* [ASSIGNED TASK 1]: In the sports reading and viewing list, on which channel is Micah Richards's documentary about racism in football out this week?
* [ASSIGNED TASK 2]: Duplicate the sports reading and viewing list from "The Guardian (25.1.21)" to "his parents’ childhood.".

* [EXTRACTED TEXT]:
■ ■ ■

The Guardian (25.1.21) – Australian Open buildup shows no sport handling pandemic as clumsily as tennis
The FT (21.1.21) – Private equity’s new bet on sport: buy the league
The FT (21.1.21) – Fifa moves to block breakaway ‘super league’ with international player ban
What DRD’s been watching
Micah Richards: Tackling Racism in Football (2021)
Out this week on Sky Documentaries, the eminently likeable footballer-cum-pundit, Micah Richards presents his journey to highlight the realities of racism in modern football.
Having experienced racism ‘daily’ as a player, this considered and understated documentary looks to highlight the complexity of issues which cause the problem (and there is undoubtedly a problem) to persist, speaking to those who can shine a light on the evolving face of racism, as well as that which has been omnipresent since his parents’ childhood.

■ ■ ■

* [RECORDS SUPPLIED]:
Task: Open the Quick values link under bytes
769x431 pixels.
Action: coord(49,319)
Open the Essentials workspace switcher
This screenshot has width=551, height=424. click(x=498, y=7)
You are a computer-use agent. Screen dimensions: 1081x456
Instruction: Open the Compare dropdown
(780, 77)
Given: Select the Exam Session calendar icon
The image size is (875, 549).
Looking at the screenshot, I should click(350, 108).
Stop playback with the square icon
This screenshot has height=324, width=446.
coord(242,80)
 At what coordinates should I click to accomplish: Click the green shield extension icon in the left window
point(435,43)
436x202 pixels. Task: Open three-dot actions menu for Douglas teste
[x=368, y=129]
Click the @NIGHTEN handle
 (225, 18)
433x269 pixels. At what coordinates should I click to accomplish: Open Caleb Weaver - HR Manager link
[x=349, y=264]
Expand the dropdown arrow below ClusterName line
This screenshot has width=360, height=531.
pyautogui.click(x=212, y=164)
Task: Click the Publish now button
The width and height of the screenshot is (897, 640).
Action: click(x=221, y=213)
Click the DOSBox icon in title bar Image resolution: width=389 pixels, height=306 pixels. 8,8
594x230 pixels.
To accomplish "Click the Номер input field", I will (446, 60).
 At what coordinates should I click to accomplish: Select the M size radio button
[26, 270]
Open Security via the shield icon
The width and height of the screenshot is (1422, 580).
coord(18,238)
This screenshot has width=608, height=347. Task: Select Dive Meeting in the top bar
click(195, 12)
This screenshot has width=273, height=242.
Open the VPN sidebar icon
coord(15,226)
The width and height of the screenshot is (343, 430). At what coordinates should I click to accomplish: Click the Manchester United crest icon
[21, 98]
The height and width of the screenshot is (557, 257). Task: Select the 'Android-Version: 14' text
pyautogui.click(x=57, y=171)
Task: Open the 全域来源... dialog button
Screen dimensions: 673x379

■ ■ ■

* [EXERCISE RESULT 1]: Sky Documentaries

* [EXERCISE RESULT 2]:
The Guardian (25.1.21) – Australian Open buildup shows no sport handling pandemic as clumsily as tennis
The FT (21.1.21) – Private equity’s new bet on sport: buy the league
The FT (21.1.21) – Fifa moves to block breakaway ‘super league’ with international player ban
What DRD’s been watching
Micah Richards: Tackling Racism in Football (2021)
Out this week on Sky Documentaries, the eminently likeable footballer-cum-pundit, Micah Richards presents his journey to highlight the realities of racism in modern football.
Having experienced racism ‘daily’ as a player, this considered and understated documentary looks to highlight the complexity of issues which cause the problem (and there is undoubtedly a problem) to persist, speaking to those who can shine a light on the evolving face of racism, as well as that which has been omnipresent since his parents’ childhood.